Gender-Based Violence (GBV) is an overwhelming global emergency affecting girls and women throughout history. It refers to harmful acts directed at an individual based on their gender. Gender is a social construct that defines characteristics of women, girls, men and boys. GBV is a constant threat for girls and women around the world regardless of their age, race, or socioeconomic status as they are at risk everywhere and anywhere — at work, at school, and at home.

Types of GBV

Physical Violence:

A type of abuse that involves the use of physical force against a person causing injury, bodily harm or other physical suffering. It involves hitting, kicking, pushing, biting, choking, throwing objects, and using weapons, female genital mutilation, harmful widowhood practices.

Verbal Violence:

This is a violence that is perpetrated orally. It includes constantly putting a person down in private of in front of others, ridiculing, sex jokes, use of swear-words that are especially uncomfortable for the other, saying bad things about the other's loved ones, threatening with other forms of violence, either against the victim or against somebody dear to them. Verbal abuse may be relevant to the background of the victim, such as their life experience, religion, culture, language or traditions.

Depending on the most emotionally sensitive areas of the victim, abusers often consciously target these issues in a way that is painful, humiliating and threatening to the victim.

Psychological Violence:

Psychological violence is compatible with physical violence or verbal violence.
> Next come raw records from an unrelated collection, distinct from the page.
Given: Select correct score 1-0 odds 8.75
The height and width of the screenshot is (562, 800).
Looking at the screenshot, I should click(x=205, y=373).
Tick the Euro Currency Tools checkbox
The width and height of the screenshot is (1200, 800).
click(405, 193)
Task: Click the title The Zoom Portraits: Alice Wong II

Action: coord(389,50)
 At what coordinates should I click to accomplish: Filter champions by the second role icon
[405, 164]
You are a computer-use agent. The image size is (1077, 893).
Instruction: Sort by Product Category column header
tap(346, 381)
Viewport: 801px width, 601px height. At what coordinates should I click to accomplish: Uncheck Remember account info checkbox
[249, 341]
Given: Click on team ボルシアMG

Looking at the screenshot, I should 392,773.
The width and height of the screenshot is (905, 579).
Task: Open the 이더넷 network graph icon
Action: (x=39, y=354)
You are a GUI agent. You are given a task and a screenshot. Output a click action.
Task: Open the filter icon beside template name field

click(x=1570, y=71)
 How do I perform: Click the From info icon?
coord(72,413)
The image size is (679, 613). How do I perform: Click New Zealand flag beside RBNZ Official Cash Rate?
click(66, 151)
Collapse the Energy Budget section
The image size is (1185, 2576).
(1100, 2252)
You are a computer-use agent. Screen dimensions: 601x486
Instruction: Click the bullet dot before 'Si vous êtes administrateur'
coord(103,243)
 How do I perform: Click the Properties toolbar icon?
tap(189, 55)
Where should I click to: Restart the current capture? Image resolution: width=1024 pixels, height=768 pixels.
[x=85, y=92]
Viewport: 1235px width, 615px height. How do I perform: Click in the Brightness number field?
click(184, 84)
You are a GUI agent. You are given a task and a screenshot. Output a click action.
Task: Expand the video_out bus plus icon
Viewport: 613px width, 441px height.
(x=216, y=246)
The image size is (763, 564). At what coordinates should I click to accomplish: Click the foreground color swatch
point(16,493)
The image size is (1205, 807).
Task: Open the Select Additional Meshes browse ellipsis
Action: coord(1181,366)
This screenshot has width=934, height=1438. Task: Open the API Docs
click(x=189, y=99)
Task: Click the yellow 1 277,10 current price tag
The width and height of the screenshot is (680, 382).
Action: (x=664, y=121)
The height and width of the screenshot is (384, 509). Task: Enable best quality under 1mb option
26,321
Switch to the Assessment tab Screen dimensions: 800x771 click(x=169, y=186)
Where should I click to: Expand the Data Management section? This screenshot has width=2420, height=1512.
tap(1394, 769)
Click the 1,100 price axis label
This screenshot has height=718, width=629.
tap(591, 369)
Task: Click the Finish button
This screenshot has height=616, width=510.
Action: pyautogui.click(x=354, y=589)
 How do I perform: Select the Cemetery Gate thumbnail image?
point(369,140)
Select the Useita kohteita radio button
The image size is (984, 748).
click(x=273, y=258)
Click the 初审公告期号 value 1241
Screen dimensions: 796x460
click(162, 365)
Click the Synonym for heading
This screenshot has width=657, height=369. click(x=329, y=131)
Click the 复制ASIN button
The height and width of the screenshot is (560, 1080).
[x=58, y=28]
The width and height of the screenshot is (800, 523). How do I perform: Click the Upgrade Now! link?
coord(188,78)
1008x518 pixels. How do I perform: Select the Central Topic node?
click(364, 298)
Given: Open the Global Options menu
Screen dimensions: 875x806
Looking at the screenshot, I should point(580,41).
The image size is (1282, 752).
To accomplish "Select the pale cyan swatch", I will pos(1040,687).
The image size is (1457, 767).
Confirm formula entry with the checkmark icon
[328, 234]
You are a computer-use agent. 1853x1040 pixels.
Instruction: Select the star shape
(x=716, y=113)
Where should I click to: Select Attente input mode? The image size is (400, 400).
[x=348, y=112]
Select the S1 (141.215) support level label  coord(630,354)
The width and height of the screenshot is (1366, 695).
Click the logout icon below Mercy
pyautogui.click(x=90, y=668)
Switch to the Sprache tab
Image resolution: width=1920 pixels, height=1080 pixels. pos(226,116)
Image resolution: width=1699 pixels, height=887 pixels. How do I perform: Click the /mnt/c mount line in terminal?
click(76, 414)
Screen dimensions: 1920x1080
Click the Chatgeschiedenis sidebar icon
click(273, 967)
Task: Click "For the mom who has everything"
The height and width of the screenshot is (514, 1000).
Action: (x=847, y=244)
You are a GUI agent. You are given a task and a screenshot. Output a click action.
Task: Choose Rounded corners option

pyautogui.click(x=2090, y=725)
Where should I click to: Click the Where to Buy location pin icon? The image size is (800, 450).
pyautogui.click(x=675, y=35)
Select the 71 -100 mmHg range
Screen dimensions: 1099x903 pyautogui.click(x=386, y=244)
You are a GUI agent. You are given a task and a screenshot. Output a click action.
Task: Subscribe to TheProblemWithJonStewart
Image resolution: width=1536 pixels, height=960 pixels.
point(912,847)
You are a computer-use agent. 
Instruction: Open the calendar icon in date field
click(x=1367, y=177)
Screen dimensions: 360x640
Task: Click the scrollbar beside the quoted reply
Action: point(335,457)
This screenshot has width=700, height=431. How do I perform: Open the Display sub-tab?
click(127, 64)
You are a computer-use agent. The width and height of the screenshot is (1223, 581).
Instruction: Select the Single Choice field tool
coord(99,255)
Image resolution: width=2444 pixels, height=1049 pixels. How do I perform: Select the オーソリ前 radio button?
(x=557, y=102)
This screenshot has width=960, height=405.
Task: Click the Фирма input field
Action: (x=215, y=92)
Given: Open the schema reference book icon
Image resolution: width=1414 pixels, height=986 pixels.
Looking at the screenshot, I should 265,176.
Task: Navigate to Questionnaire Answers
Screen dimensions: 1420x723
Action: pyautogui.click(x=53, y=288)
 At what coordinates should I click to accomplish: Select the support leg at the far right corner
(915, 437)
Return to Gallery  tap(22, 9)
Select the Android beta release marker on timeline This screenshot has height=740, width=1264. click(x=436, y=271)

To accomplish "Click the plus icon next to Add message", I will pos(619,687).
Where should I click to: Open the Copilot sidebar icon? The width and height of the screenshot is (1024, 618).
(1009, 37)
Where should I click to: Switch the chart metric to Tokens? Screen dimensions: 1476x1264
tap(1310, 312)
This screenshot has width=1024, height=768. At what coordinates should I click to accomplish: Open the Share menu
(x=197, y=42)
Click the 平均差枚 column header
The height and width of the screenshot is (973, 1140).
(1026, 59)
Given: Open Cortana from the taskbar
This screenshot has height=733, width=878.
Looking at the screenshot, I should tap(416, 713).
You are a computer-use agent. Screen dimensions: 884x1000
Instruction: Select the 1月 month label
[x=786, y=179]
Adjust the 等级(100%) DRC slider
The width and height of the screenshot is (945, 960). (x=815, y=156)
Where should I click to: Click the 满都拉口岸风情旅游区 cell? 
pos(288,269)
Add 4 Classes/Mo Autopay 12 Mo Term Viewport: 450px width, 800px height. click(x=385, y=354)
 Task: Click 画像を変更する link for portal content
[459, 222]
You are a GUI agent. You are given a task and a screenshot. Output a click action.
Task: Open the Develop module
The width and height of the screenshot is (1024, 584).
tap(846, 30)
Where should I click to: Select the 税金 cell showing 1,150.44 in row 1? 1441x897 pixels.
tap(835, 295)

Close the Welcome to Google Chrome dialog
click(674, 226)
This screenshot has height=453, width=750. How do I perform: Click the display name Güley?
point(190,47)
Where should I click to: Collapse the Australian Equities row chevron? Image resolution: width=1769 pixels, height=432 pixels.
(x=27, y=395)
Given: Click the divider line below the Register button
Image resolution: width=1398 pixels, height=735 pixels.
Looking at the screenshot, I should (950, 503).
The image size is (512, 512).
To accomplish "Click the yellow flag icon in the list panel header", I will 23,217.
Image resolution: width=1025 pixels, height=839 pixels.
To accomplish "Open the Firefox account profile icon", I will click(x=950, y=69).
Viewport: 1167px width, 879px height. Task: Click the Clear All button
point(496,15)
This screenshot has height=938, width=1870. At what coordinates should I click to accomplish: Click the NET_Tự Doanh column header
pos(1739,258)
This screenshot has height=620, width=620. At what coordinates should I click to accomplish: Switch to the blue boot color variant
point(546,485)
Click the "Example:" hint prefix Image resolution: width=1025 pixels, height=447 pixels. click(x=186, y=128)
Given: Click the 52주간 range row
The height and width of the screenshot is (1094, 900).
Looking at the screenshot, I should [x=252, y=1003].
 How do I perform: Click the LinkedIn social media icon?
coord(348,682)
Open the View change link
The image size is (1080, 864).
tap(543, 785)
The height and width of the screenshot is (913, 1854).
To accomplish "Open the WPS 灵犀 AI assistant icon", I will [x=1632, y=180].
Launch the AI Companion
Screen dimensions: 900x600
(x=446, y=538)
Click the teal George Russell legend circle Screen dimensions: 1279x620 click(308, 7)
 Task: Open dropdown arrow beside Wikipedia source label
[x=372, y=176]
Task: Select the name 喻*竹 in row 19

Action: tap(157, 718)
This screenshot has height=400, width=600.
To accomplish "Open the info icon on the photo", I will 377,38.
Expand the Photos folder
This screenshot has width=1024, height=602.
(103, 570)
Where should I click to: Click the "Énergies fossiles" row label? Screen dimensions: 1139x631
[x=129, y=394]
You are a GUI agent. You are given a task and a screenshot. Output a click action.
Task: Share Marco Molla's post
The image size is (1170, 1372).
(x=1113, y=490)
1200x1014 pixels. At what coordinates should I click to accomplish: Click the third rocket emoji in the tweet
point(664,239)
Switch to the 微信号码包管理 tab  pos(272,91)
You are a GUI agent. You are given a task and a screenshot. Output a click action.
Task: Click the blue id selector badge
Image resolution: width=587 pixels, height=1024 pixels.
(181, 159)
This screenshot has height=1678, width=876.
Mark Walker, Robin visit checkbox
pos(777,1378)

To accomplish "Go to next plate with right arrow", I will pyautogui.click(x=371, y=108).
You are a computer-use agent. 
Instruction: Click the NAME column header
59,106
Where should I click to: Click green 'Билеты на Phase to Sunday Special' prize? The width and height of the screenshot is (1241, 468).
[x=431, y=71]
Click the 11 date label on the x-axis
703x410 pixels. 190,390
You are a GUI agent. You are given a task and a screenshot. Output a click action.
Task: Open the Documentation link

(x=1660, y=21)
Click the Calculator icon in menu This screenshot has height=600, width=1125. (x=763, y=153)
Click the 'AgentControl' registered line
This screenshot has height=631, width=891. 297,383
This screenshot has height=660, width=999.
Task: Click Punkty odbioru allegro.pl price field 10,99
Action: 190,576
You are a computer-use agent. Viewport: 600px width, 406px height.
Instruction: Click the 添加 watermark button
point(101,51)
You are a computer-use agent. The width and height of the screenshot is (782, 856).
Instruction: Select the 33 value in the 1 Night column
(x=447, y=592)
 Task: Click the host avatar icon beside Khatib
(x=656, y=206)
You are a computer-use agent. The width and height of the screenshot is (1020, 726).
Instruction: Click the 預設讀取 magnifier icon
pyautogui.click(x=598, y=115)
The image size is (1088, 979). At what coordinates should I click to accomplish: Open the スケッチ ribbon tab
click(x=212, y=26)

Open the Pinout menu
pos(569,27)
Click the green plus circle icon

Psychological include using restraints or confinements, restraining them with drugs or alcohol, withholding basic needs, such as food, clothing, or medical care, abandonment and neglect.

Sexual Violence:

This refers to any sexual activity done or pre-meditated when consent is not obtained or freely given. This refers to crimes like sexual assault, sexual harassment, rape, defilement or child abuse, incest, sexual exploitation. The perpetrator of sexual violence is usually someone the survivor knows, such as a friend, current or former intimate partner, co-worker, neighbour, or family member.

Online violence:

is the use of online digital devices or services to engage in activities that result in physical, psychological, emotional self-harm or cause harm to another person. It can take many forms: cyber-harassment, revenge porn, threats of rape, posting or sharing sexual pictures of someone without their consent, or non-consensual sexting.

Socio-Economic Violence:

Any act or behaviour which causes economic harm to an individual. Economic violence can take the form of, for example, property damage, restricting access to financial resources, education or the labour market, or not complying with economic responsibilities, such as alimony.Typical forms of socio-economic violence include taking away the earnings of the victim, not allowing them to have a separate income (giving them housewife status, or making them work in a family business without a salary), or making the victim unfit for work through targeted physical abuse, taking away their sexual and reproductive health and rights.

Sexual and reproductive health and rights (SRHR)

is an essential building block to achieving gender equality.

Families everywhere are trapped in cycles of poverty because they do not have the option to plan when to have children or decide how big they want their family to be. Meanwhile, communities that do not categorize rape or incest as a grave crime put the lives of women and girls at risk when they impose pregnancies on them.

Access to full, comprehensive health care that includes sexual and reproductive health can change the course of a person's life and set them up to reach their full potential. This is because:

  • 1. They can decide whether or not to reproduce
  • 2. They have the choice to keep or not to keep a pregnancy especially when their health and life is at risk
  • 3. They have the right to a healthy sexual lifestyle and living
  • 4. They have the right to safe procedures, facilities and professionals
  • 5. Knowledge about Sexual and reproductive health and rights prevents unintended pregnancies, improve maternal health, and prevent STIs including HIV/AIDS
  • 6. Access to SRHR is proven to improve health and well-being, reduce poverty and inequality, while also promoting economic growth and positively impacting families for generations.